To me the story and the acting have to be top notch for the movie to be good. Special effects will only carry you so far. Without a good story that makes sense and excellent acting, the movie will not do well.


----------



## WooferHound (Dec 8, 2010)

So you don't mind that the blockbuster movies have a minute by minute formula that the story follows ?



Opening image (p. 1): Sets the tone for the story and suggests the protagonist’s primary problem.

Theme is stated (p. 5): A question or statement, usually made to the protagonist, indicating the story’s main thematic idea.

Set-up (p. 1-10): An introduction to the main characters and setting—the background.

Catalyst (p. 12): A major event that changes the protagonist’s world and sets the story in motion.

Debate (p. 12-25): A question is raised about the choice now before the protagonist. Often this section lays out the stakes for the journey ahead. 

Break into Act II (p. 25-30): The hero definitively leaves his old world or situation and enters a strange new one.

B-story (p. 30): A secondary plotline that often fleshes out side characters—frequently a mentor or a love interest—who assist the hero on his journey.

Fun and games (p. 30-55): Snyder says this section offers “the promise of the premise.” It’s an exploration of the story’s core concept that gives the story its “trailer-friendly moments.” It’s usually lighter in tone, and it typically builds to a big victory at the midpoint.

Midpoint (p. 55): The A and B stories cross. The story builds to either a false victory or (less often) false defeat. New information is revealed that raises the stakes.

Bad guys close in (p. 55-75): After the victory at the midpoint, things grow steadily worse as the villains regroup and push forward.

All is lost (p. 75): Mirroring the midpoint, it’s usually a false defeat. The hero’s life is in shambles. Often there’s a major death or at least the sense of death—a reference to dying or mortality somehow.

Dark night of the soul (p. 75-85): A moment of contemplation in which the hero considers how far he’s come and all he’s learned. It’s the moment in which the hero asks, “Why is all this happening?”

Break into Act III (p. 85) A “Eureka!” moment that gives the hero the strength to keep going—and provides the key to success in Act III.

Finale (p. 85-110) Relying on all he has learned throughout the story, the hero solves his problems, defeats the villains, and changes the world for the better.

Final image (p. 110). A mirror of the opening image that underlines the lessons learned and illustrates how the world has changed.

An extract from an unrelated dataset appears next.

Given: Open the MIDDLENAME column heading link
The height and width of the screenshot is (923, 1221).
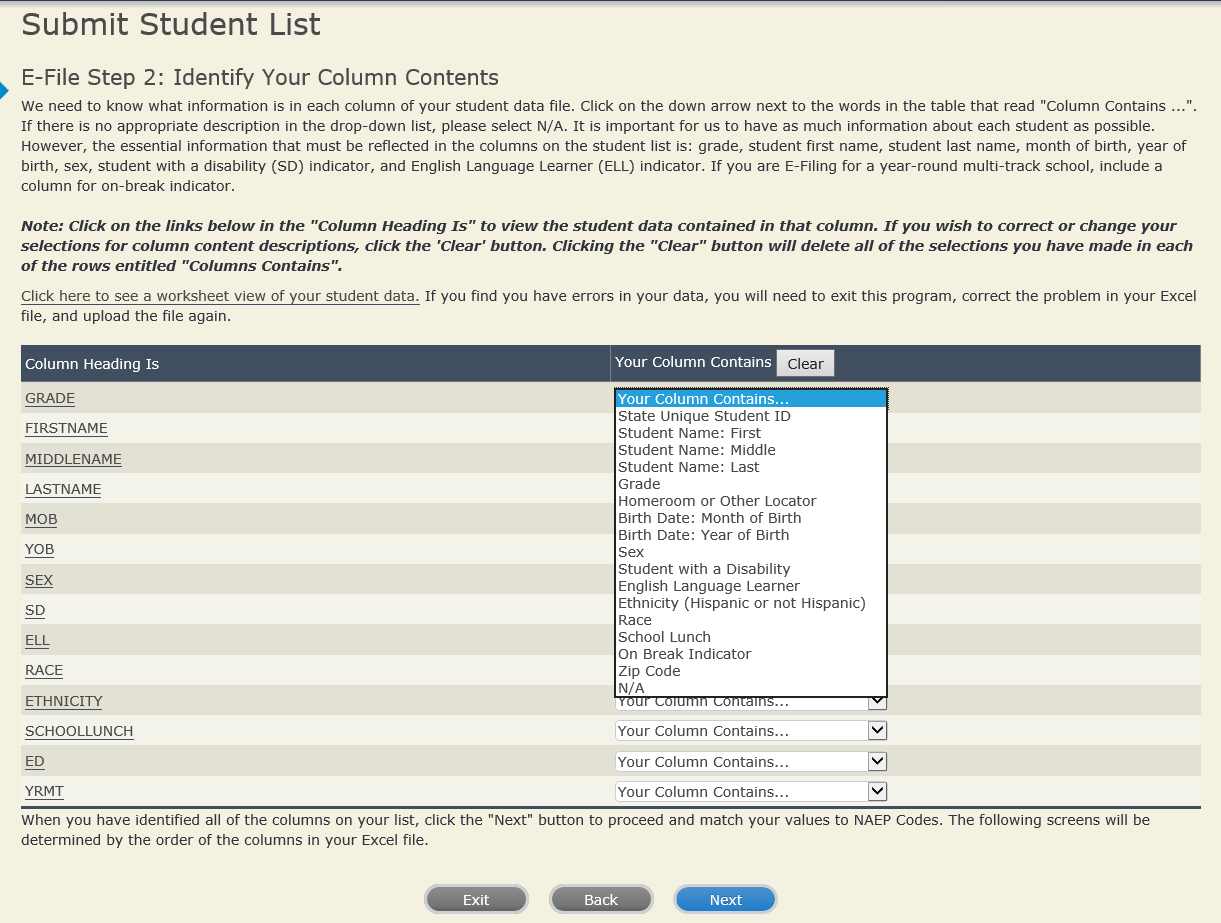Looking at the screenshot, I should pos(73,459).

http://www.slate.com/content/slate/sidebars/2013/07/the_save_the_cat_beat_sheet.html


----------



## sdurani (Oct 28, 2010)

WooferHound said:


> So you don't mind that the blockbuster movies have a minute by minute formula that the story follows ?


Not as long as I'm entertained. 95% of all the songs I listen to have the same formula: verse, chorus, verse, chorus, bridge, solo, repeat chorus. Doesn't stop me from enjoying them. 

Besides, these formulas are as old as storytelling. Ever hear the one about a seemingly ordinary person, thrust into an extraordinary situation, becomes extraordinary himself? You'll see that in almost every religious text, mythological story, biography of a leader, etc. 

The fact that it also shows up in popular fiction shouldn't be a surprise. In fact, it would be shocking if it didn't. People stick to things that work rather than abandon those ideas.


----------



## tripplej (Oct 23, 2011)

Just check out the disney or any of the pixar animated movies. They pretty much follow the same typical script (changes with characters of course to fit the movie) but all in all the same stuff over and over again. Granted these are animated films but in general can be seen in other movies as well..

I would like some originality of course with the storyline but the basic flow is mostly the same, I guess.

Either way, good acting and good storyline will often times carry the movie..


----------